┌──

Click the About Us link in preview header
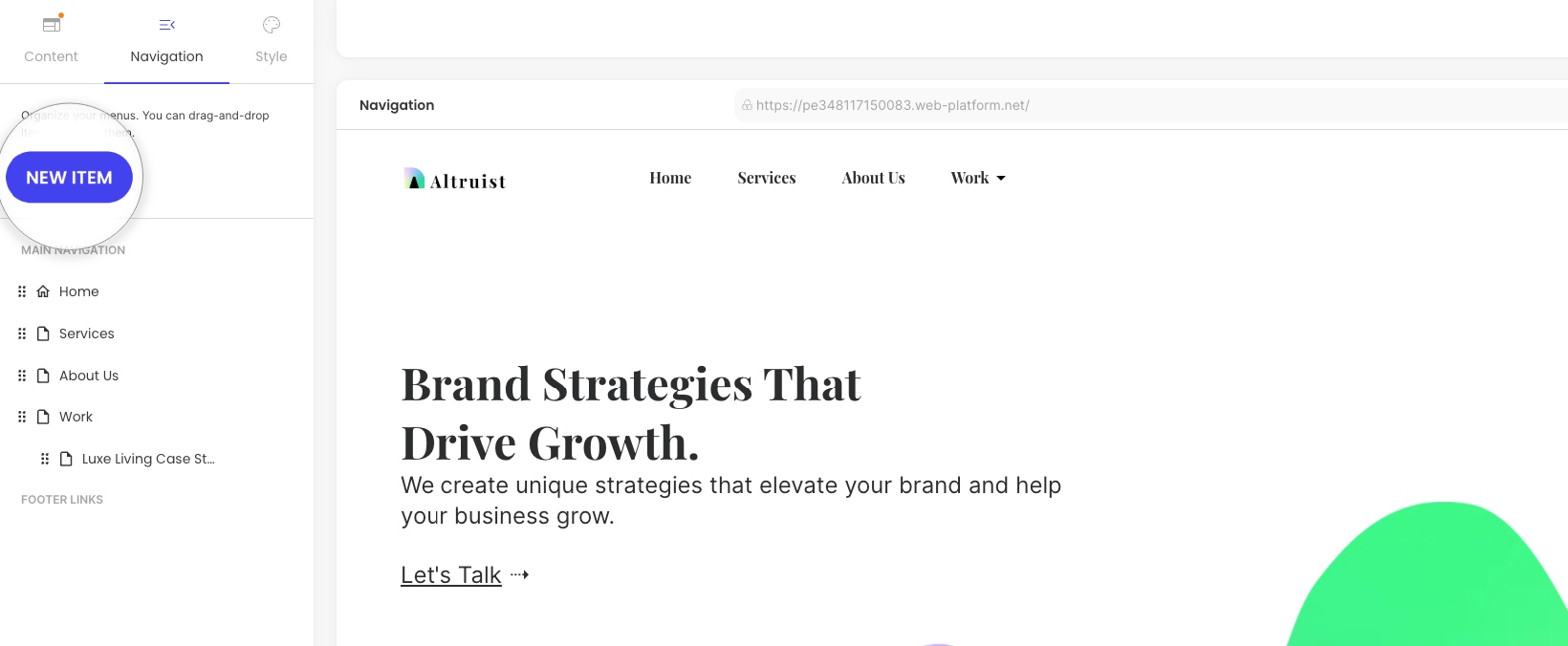Image resolution: width=1568 pixels, height=646 pixels. tap(874, 178)
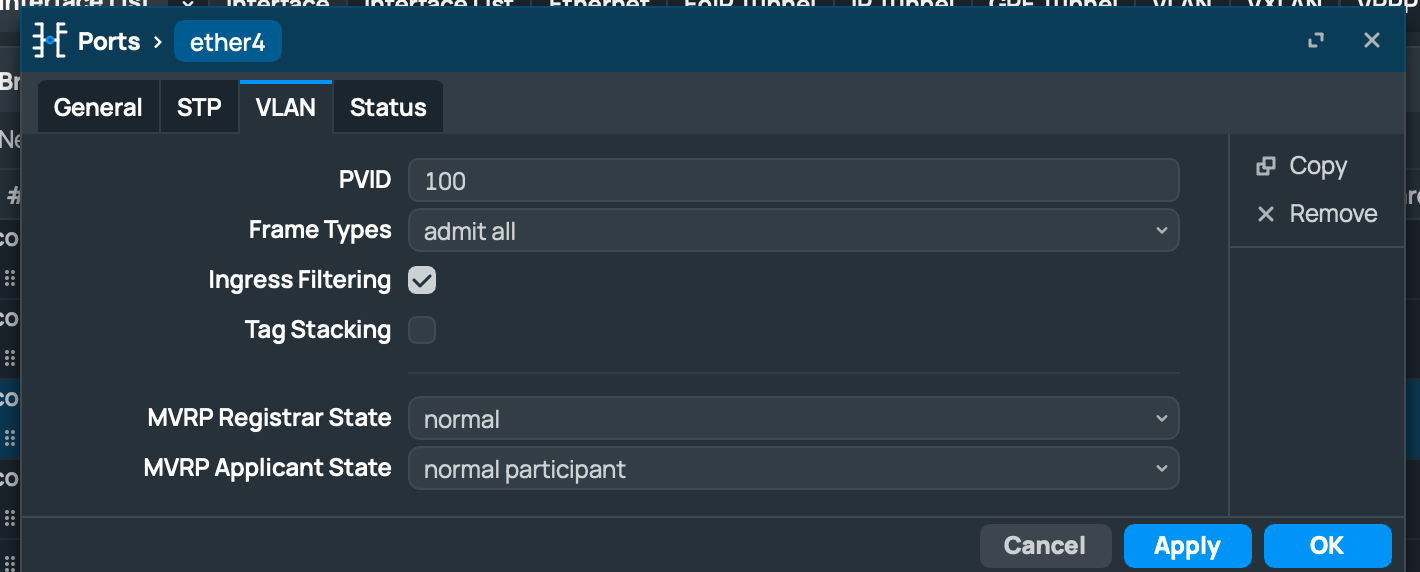The image size is (1420, 572).
Task: Click the Apply button
Action: [1187, 546]
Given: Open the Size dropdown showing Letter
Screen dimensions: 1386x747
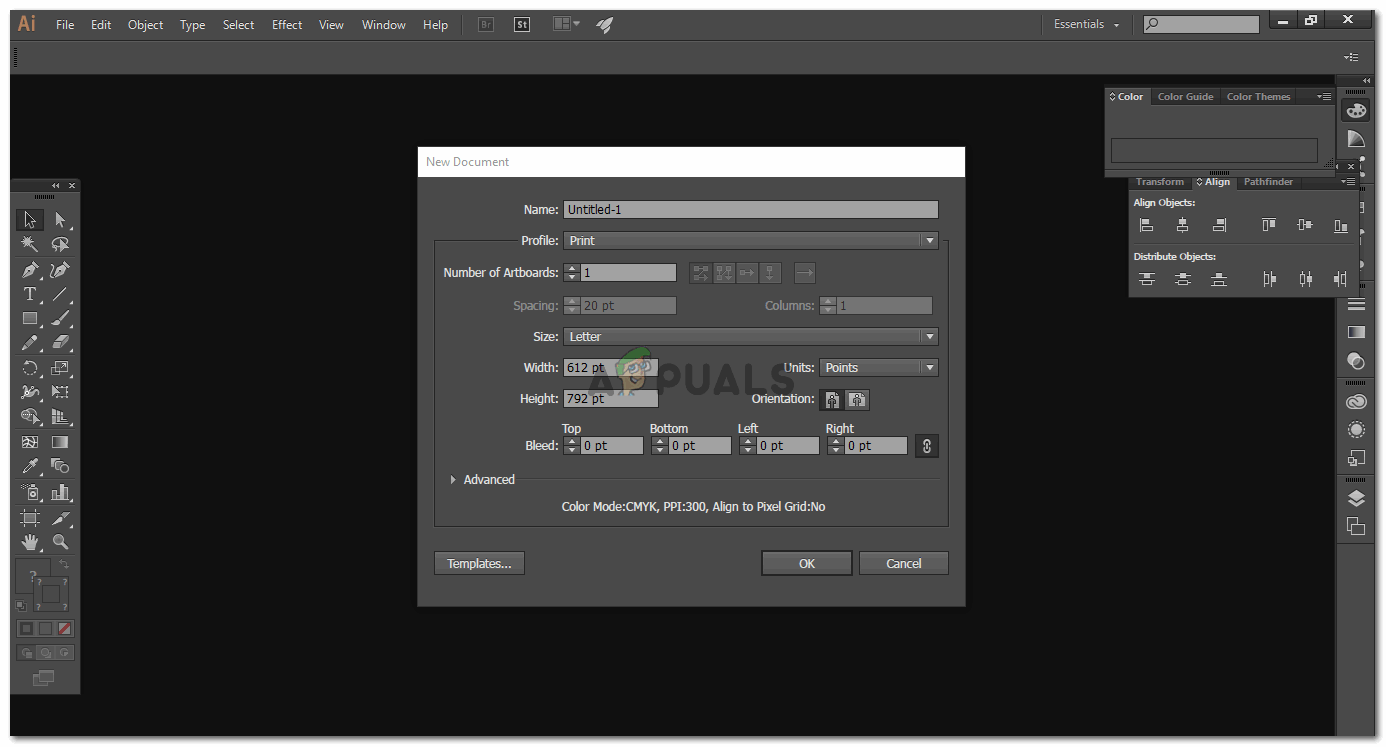Looking at the screenshot, I should click(x=929, y=336).

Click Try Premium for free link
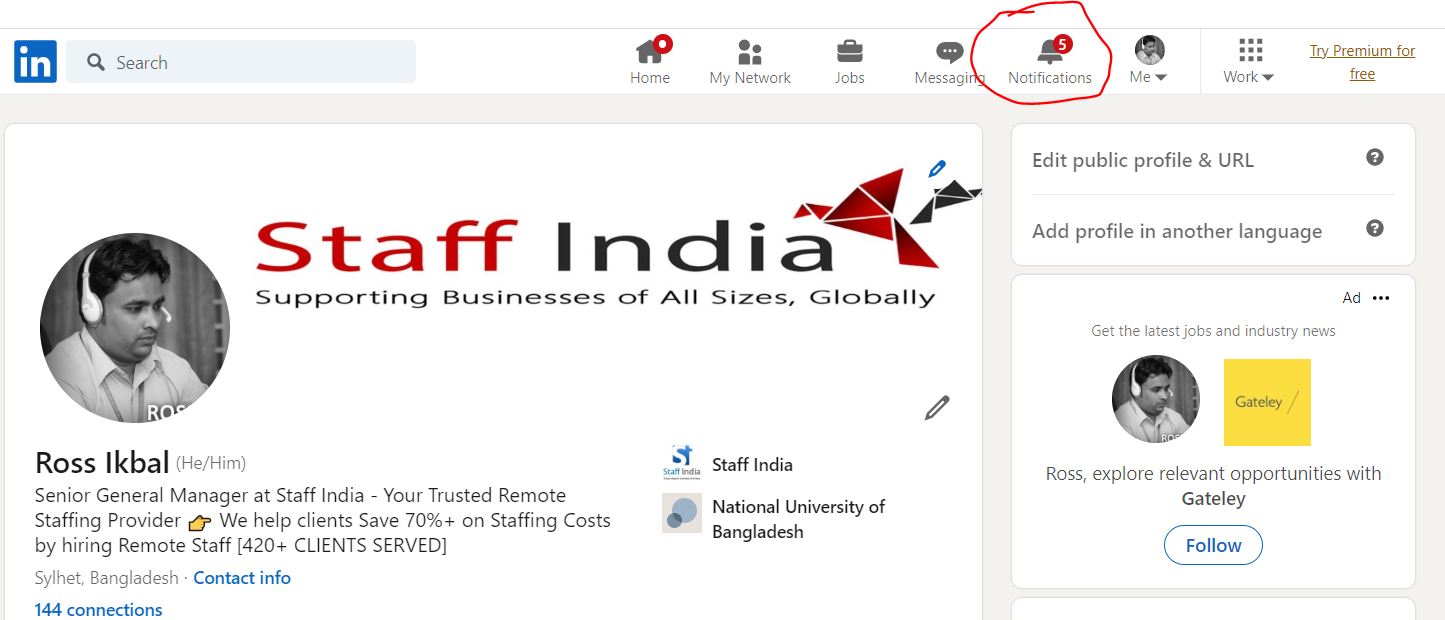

└──

_Activity:_ From the first record to the last, copy everything exactly except the pictures.

_Exercise output:_
Click the About Us link in preview header
Image resolution: width=1568 pixels, height=646 pixels. tap(874, 178)
The image size is (1420, 572).
Task: Click the Apply button
Action: [1187, 546]
Given: Open the Size dropdown showing Letter
Screen dimensions: 1386x747
Looking at the screenshot, I should click(x=929, y=336).

Click Try Premium for free link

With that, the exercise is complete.